Why I refer to options as the Lamborghinis of the financial world is purely because of the speed of which it can get you there.
The returns which options can make are incredibly huge and amazingly quick. However as all drivers of fast cars would know… with great speed comes great danger.
BEFORE WE BEGIN…
It’s not the Lamborghini that is dangerous, it’s the driver.
Contrary to popular belief, danger does not come from the fast car itself. A Lamborghini would not explode while it’s parked in your garage.
Danger instead, comes from the man behind the wheel. The most dangerous thing in the car is the driver yourself.
Similar, options are not dangerous when the investor using it knows what he is doing. Warren Buffett may be one of the most risk averse investors out there, but even he uses options to boost his returns.
When the trader does not know what he is doing,
everything he does is dangerous.
So, what exactly are options?
According to Investopedia, an option is a contract that gives the buyer the right, but not the obligation, to buy or sell an underlying asset at a specific price on or before a certain date. An option, just like a stock or bond, is a security.
Confused? Not to worry. Options are actually present in everyday situations.
Let’s take for example the act of buying a house.
Imagine that you’ve found a beautiful HDB at Lakeside that you love but you don’t have enough money to buy it yet for another three months.
So you talk to the owner about it and he agrees to give you an option to buy the house anytime within the next three months for $300,000.
However, for that option, you would have to pay him $3,000.
In other words, that option is his promise to sell you the house for $300,000.
During the next three months, 2 things might happen:
- The government announces that they have decided to redevelop the area around your property. They are going to build a LRT train station within walking distance of the property. Also, three new shopping malls are going to be built nearby. In addition, they are going to extensively clean up the lake and renovate the park surrounding it, giving your HDB flat a beautiful lake view from your balcony!
As a result, the valuation of your property shoots up to $453,000. However, as you have bought the option, the owner is obligated to sell you the house at $300,000.
Thus at the end of the day, you make a profit of $150,000 by selling the house immediately after purchasing it from the owner.
$453,000 – $300,000 – $3,000 = $150,000
Now, that’s a 5,000% gain from your initial sum of $3,000! Not too bad isn’t it?
- You discovered that the property is going for cheap because a gruesome murder took place in it.
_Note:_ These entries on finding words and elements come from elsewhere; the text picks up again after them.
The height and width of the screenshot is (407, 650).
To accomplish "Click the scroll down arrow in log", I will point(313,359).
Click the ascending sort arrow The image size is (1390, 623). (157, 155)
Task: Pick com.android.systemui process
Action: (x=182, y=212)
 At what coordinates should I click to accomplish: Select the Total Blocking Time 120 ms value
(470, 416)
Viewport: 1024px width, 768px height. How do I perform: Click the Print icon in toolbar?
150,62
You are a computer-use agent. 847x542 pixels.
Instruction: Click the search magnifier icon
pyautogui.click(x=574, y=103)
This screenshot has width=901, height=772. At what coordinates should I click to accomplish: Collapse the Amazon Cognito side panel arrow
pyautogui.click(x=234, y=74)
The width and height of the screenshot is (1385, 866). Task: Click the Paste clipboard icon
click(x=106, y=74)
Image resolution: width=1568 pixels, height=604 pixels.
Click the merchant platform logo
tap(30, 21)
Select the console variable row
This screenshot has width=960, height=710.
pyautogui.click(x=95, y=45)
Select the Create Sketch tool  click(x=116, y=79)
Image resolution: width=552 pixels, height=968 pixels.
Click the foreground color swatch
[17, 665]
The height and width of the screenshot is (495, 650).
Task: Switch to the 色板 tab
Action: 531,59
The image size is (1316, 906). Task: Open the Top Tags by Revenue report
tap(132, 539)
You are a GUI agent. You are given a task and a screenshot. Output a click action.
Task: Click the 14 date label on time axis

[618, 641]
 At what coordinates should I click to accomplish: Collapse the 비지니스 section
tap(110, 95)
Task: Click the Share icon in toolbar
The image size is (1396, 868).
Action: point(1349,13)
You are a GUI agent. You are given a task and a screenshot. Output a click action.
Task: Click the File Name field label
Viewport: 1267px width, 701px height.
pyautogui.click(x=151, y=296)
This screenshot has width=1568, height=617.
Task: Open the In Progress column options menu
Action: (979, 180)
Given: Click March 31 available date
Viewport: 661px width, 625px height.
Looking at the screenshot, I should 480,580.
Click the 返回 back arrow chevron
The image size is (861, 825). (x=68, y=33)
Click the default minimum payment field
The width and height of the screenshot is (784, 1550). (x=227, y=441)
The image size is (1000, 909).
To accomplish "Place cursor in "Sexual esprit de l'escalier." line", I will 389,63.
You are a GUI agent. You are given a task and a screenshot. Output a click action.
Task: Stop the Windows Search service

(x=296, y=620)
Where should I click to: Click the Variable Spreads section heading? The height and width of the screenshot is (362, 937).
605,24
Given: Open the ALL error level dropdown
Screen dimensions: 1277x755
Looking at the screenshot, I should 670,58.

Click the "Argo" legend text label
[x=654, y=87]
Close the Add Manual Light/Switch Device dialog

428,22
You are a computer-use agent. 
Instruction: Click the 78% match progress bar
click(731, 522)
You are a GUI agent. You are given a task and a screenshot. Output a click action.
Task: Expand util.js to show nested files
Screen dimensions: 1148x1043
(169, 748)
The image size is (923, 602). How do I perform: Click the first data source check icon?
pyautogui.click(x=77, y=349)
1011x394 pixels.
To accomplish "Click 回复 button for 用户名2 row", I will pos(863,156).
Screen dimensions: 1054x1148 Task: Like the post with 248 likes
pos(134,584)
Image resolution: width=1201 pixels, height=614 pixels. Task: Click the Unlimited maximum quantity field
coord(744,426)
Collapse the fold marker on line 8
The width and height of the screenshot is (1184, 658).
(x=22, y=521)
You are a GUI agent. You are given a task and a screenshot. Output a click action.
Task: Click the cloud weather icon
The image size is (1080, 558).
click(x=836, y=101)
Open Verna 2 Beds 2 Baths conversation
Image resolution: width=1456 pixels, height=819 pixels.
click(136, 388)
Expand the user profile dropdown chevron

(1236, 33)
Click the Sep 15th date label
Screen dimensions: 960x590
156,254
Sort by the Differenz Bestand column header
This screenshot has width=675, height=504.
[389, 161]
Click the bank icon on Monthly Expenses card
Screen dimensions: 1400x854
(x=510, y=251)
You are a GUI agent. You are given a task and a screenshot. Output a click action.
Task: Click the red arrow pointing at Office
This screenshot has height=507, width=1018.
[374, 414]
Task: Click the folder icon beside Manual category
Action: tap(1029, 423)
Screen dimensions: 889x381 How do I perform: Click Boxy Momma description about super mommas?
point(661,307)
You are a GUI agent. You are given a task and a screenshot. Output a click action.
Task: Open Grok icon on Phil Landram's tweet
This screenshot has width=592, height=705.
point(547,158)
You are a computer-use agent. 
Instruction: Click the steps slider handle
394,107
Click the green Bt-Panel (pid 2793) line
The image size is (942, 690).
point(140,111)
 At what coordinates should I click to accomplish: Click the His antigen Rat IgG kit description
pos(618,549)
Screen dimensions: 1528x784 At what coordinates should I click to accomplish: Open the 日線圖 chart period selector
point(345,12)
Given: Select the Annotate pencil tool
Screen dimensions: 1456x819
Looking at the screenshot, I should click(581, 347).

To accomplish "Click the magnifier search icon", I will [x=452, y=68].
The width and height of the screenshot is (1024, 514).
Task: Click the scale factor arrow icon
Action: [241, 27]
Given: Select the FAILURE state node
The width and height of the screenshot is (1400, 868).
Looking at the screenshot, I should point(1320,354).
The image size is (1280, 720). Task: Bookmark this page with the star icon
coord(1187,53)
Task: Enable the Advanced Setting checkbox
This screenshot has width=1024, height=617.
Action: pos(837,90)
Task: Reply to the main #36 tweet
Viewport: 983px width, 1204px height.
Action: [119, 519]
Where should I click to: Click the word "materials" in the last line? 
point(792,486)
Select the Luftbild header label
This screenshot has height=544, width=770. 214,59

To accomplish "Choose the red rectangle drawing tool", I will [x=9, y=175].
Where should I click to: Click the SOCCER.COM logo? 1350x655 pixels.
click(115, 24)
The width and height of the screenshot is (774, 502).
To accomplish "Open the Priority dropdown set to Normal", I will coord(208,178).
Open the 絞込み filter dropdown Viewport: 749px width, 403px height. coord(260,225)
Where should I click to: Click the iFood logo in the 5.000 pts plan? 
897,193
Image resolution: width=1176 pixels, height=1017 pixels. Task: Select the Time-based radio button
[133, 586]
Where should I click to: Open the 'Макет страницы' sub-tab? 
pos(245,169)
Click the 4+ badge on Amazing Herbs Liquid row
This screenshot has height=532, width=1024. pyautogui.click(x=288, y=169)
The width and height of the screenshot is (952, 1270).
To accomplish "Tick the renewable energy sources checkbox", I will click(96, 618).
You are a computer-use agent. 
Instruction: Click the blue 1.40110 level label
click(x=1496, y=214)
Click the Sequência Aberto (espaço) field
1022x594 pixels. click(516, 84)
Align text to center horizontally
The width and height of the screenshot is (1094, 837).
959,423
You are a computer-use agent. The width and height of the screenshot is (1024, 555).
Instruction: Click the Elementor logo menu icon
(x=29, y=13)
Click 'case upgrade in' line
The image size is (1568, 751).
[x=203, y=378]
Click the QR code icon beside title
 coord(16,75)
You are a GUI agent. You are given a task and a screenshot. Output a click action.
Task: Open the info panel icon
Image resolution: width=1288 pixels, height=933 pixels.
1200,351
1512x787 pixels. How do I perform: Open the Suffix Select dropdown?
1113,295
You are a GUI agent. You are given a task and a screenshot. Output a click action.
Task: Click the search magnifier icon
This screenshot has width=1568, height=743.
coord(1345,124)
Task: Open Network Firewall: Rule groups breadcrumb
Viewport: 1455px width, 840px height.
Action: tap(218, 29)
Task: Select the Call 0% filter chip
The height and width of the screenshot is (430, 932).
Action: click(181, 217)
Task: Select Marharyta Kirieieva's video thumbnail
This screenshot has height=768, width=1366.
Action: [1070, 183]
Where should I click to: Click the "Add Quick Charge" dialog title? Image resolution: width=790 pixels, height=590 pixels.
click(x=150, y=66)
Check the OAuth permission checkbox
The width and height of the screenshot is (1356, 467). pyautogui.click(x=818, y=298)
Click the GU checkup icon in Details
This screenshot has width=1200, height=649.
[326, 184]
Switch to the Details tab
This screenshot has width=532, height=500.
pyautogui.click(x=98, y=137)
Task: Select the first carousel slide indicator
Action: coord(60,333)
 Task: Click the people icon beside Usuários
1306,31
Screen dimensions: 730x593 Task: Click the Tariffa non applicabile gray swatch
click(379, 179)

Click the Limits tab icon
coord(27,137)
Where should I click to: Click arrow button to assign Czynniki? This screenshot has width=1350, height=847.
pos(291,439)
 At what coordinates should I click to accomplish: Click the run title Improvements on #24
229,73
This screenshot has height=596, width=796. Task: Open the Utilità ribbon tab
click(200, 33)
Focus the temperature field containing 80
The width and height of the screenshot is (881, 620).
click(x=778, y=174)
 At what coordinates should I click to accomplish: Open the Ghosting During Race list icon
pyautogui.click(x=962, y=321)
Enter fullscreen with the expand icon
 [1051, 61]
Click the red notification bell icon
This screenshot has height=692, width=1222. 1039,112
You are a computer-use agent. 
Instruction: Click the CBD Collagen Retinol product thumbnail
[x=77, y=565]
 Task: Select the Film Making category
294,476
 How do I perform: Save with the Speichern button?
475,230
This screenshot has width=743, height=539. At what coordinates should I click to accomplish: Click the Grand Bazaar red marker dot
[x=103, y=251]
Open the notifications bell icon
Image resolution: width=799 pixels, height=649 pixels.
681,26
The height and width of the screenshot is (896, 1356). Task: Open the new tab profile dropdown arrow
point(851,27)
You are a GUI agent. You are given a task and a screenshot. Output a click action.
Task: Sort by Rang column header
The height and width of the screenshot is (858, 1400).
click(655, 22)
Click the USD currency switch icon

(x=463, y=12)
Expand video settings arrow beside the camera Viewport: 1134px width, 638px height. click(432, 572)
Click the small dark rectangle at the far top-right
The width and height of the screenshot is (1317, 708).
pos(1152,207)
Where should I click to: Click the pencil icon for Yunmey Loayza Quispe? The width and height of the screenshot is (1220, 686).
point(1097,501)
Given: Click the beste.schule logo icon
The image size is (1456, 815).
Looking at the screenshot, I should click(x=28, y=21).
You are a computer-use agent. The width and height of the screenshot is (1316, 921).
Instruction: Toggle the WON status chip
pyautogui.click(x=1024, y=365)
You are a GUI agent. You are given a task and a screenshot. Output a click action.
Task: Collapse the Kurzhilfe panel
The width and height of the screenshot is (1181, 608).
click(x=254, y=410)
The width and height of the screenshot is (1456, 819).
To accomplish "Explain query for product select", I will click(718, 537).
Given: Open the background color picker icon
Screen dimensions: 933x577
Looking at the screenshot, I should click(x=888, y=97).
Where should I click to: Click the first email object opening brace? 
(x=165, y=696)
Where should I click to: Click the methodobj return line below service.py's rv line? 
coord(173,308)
The owner is trying very hard to get rid of it and even if you had purchased it, it would be hard for you to sell it off at a profit. Now, the property is worthless and you don’t want to buy it anymore, even at $300,000.
The good news is that you are not obligated to go through with the purchase since you only purchase the option. Of course, you will still lose the $3,000 you’ve paid on the option.
It could have been much worse if you have decided to purchase the flat three months ago. You would have ended up $300,000 poorer with a flat that you cannot get rid of.
Phew, that was a close shave!
Although the above example was regarding housing purchases, options are actually used by many investors for many other forms of asset classes.
There are options available for stocks, commodities, Forex and anything you can think of.
By understanding options, you open another dimension to your investment education.
Who knows, it might even be that additional channel of returns for your investment portfolio!